Painting a Picture of Seagrass with Sound
Scientists use ocean physics to investigate why seagrass flourishes in an unexpected place.
In the tranquil August ocean swell, three scientists bob up and down aboard the Hakai Blue. The seven-meter-long vessel putts along in a methodical grid around a coastal area the size of 50 football fields. From a crow’s-eye view, they appear to be mowing a watery lawn (if the “mower” was floating eight meters above the grass). But rather than ineffectively landscaping, they’re mapping the extensive seagrass meadows below the surface of Choked Passage on the northern end of Calvert Island—and trying to figure out why seagrass is thriving in a surprising spot.
Knowing the limits of where seagrass can thrive is key to its recovery after substantial declines in this marine plant in the past decades. Seagrass meadows play a critical role on the coast as nurseries for fish and invertebrates and sinks for carbon. On the west coast of North America, this kind of seagrass—an eelgrass called Zostera marina—is often associated with calm bays, lagoons, and sheltered coves. If we limit research and restoration efforts to only calmer waters, we’d miss potential meadows and restrict where it could be restored.
While conditions are good for the scientists in August, Choked Passage is anything but calm throughout most of the year. Powerful currents fly between the open Pacific Ocean and the rough waters of Hakai Passage. Yet here are some of the largest eelgrass meadows in the area. In the unexpected, lies an opportunity for science.

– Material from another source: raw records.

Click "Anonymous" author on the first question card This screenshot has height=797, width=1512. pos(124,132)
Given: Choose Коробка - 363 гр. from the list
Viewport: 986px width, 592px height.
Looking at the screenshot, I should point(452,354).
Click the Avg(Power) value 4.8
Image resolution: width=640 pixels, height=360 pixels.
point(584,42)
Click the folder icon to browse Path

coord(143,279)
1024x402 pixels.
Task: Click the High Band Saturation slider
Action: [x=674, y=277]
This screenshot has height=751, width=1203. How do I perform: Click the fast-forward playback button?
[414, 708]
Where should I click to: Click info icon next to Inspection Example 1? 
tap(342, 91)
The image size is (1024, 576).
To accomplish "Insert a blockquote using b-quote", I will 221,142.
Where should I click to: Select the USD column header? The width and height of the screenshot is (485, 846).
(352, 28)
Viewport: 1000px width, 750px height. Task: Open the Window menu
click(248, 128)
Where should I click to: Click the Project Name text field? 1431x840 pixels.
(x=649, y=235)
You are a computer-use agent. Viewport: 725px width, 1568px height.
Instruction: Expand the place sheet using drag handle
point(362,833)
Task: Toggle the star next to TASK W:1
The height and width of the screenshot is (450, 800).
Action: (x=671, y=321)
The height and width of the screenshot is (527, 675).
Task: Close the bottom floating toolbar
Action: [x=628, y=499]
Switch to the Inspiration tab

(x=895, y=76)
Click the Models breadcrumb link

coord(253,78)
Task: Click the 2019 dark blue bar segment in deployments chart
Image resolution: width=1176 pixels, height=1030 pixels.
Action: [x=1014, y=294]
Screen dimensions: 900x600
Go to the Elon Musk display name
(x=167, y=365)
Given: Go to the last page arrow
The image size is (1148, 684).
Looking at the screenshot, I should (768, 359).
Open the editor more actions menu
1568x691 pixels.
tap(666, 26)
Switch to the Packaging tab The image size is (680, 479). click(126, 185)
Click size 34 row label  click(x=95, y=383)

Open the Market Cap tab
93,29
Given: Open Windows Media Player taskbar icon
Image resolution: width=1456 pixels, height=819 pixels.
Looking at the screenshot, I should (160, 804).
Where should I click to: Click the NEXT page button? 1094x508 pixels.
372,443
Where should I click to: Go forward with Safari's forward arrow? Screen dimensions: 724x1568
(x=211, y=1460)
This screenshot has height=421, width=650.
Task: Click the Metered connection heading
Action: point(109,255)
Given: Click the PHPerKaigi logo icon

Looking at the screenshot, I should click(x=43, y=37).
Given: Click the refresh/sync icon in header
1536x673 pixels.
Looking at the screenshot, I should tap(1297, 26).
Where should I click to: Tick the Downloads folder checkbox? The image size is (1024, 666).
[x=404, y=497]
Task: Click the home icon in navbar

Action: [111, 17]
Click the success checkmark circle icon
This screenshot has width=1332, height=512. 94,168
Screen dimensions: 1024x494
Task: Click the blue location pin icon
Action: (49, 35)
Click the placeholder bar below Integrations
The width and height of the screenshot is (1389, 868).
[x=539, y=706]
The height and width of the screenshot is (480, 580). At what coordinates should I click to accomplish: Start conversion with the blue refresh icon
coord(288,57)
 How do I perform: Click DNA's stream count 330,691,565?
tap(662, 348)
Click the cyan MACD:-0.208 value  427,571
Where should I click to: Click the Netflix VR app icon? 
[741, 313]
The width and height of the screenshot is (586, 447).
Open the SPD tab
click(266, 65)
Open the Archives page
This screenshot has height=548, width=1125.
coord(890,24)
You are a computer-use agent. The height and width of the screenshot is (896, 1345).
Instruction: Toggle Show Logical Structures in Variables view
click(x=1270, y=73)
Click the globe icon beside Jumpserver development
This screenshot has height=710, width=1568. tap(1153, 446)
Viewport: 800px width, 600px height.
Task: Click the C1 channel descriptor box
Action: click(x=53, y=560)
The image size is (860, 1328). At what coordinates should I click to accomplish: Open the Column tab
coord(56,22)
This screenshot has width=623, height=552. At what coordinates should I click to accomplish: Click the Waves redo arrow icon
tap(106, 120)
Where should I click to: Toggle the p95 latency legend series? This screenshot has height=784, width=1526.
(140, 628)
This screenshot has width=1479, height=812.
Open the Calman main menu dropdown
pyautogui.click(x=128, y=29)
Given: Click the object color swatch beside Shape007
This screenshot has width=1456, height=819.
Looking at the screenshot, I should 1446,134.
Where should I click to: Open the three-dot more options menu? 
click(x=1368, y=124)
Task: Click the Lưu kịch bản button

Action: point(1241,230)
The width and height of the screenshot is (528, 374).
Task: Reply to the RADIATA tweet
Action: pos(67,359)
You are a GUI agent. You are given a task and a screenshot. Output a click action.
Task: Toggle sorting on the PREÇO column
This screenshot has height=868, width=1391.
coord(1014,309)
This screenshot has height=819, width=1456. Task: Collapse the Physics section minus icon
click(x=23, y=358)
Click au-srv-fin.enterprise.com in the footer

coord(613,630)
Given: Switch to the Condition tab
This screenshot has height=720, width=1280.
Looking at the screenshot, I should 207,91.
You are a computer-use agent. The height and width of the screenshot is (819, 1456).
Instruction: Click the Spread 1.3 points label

For years, Hakai ecologists and collaborators have studied eelgrass in Choked Passage—how it grows, what creatures live there, and how the ecologically productive meadows are shrinking or expanding. In true Hakai fashion, questions lead to more questions, and disciplines get blurred and combined. Understanding the biology of this seagrass now requires a dive into ocean physics.
“The eelgrass changes quite a bit from year to year in where and how it grows,” says Keegan Paterson, a master’s student at the University of Victoria who is on her second research trip to the area. “We’re trying to figure out why by pairing the physical and biological data.”
On the back deck of the Hakai Blue, Paterson prepares scientific equipment for deployment. She inspects an instrument roughly the size of a five-gallon bucket, called an Acoustic Doppler Current Profiler, or ADCP, which measures ocean currents and how much sediment is clouding up the water. While those sensors describe conditions in the water, another piece of equipment is being prepped to sketch the sea bottom.
Inside the boat’s cabin, Hakai geospatial scientist Nick Viner toggles a dial on the multibeam sonar, a device that uses sound waves to map the seafloor.
“Multibeam is like a fish finder or a depth sounder on any boat,” says Viner. “But imagine you have 512 sounders and point them all at different angles.”
By combining sources of data collected by the ADCP, multibeam, and other instruments, patterns begin to emerge about the conditions where seagrass can grow in Choked Passage.
“If you draw contours or lines around where the multibeam identified seagrass, it follows the depth almost to a T,” says Viner. “Seagrass is picky.”
Picky though it might be, seagrass has a few tricks up its blades—its plasticity. Not in the made-of-petroleum products-kind of way. While seagrass is an oddity as a flowering plant that grows in the ocean, it’s unquestionably made of plant cells. When scientists say seagrass is plastic, they mean the plant can shapeshift depending on the conditions where it grows, and can adapt when conditions inevitably change. The length of its shoots, the robustness of its blades, the density of the meadow—these traits are all plastic. But there are trade-offs and limitations. Seagrass can’t just grow anywhere.
“Much of the research on seagrass, and especially seagrass hydrodynamics, comes from elsewhere,” says Margot Hessing-Lewis, an ecologist with the Hakai Institute. “So what are the limits where seagrass can grow on the west coast of North America? We don’t know yet.”
It seems as though the strong currents of Choked Passage push away cloudy water and allow more light to reach deeper. For seagrass to grow there, it must be robust enough to withstand getting swept away or broken while still getting enough energy from the sun to survive.
Back on the boat, Paterson leans over to untangle a sensor that was wrapped with a few stray seagrass blades. While her research is focused on physics and geomorphology—the water and sediment flow that make the meadows possible—she can’t help but marvel at the life that flourishes there.
“Choked Passage has changed how I see seagrass,” says Paterson.